ICS 161: Design and Analysis of Algorithms
Lecture notes for February 1, 1996
Graph algorithms
What is a graph?
It's an abstract notion, used to represent the idea of some kind
of connection between pairs of objects. A graph consists of:
- A collection of "vertices", which I'll usually draw as small
circles on the blackboard, and
- A collection of "edges", each connecting some two vertices.
I'll usually draw these as curves on the blackboard connecting the
given pair of vertices.
For this definition it doesn't matter what the vertices or edges
represent -- that will be different depending on what application
the graph comes from. It also doesn't matter how I draw the graph,
the only part that matters is which pairs of vertices are connected
with each other.
There are two different types of graph that we'll commonly
see.
- In one type, known as an undirected graph it doesn't
matter which end of the graph is which -- the relation between the
two is symmetric. In that case I'll just draw the edges as an
undecorated curve.
For instance, suppose we draw a graph with one vertex for every
person in the U.S., and one edge connecting any two people who have
shaken hands with each other. If I've shaken hands with you, you've
shaken hands with me, so each edge is symmetric. It seems to be
true that graphs like this have very small {\em diameter}: you can
connect any two people with a very short chain of handshakes.
- In the other type of graph, known as a directed graph,
an edge goes from one of the vertices, towards the other. In this
case I'll draw an arrowhead at the vertex towards which the edge is
going. If we drew a graph like the handshake graph described above,
but instead connected two people if one had written a letter to the
other, the result would be directed: if I've written a letter to
you, you may not have written a letter back to me.
Whenever we talk about graphs, we'll use n to denote the
number of vertices, and m to denote the number of edges.
This notation is confusing, but I'll stick with it because it's
very standard. We'll also use V(G) to denote the set of vertices of
a graph G, and E(G) to denote the set of edges.

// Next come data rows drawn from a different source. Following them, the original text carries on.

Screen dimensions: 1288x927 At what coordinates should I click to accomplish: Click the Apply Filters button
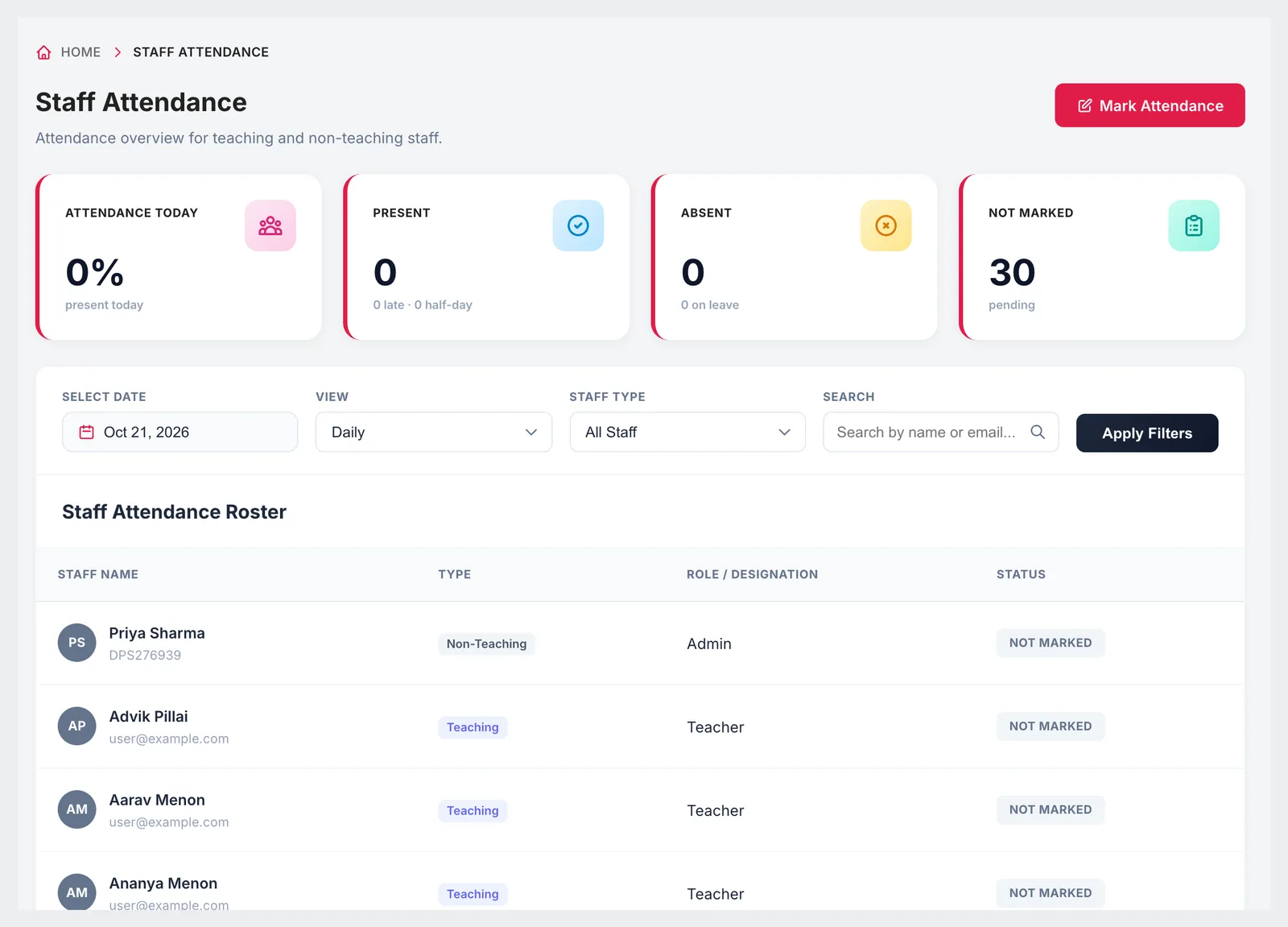coord(1147,433)
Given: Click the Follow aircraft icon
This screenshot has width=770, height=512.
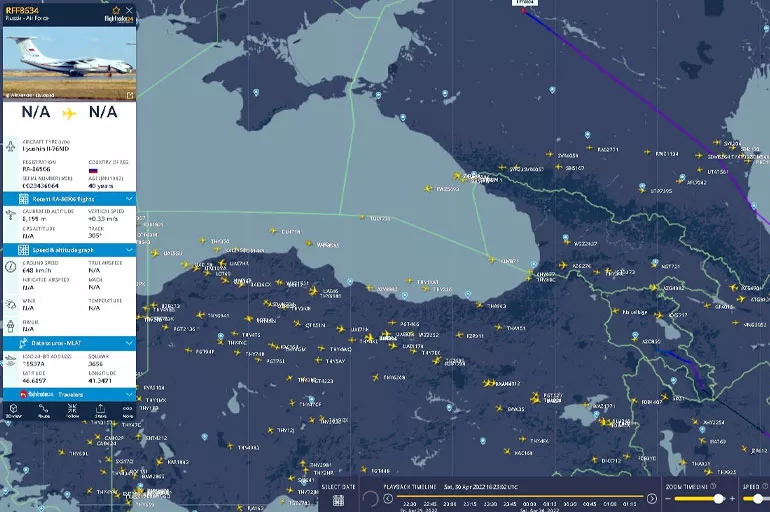Looking at the screenshot, I should [72, 410].
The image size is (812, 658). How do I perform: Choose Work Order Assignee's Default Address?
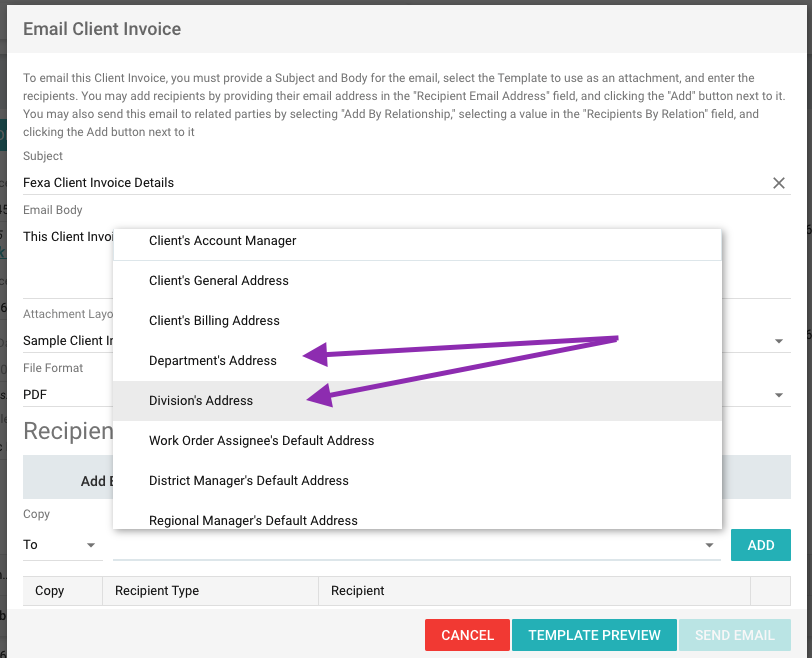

Some more examples of graphs
- Any tree is a graph. In fact trees can be defined as the
undirected graphs that are connected (there is a path between any
two vertices) and acyclic (there aren't any sequences of edges that
go around in a loop). (It is also possible to define trees in terms
of directed graphs.) Any connected graph has at least n-1
edges, and any acyclic graph has at most n-1 edges, so any
tree has exactly n-1 edges.
- In the last lecture, we saw a notation for decision trees in
which I connected two circles (representing objects to be sorted)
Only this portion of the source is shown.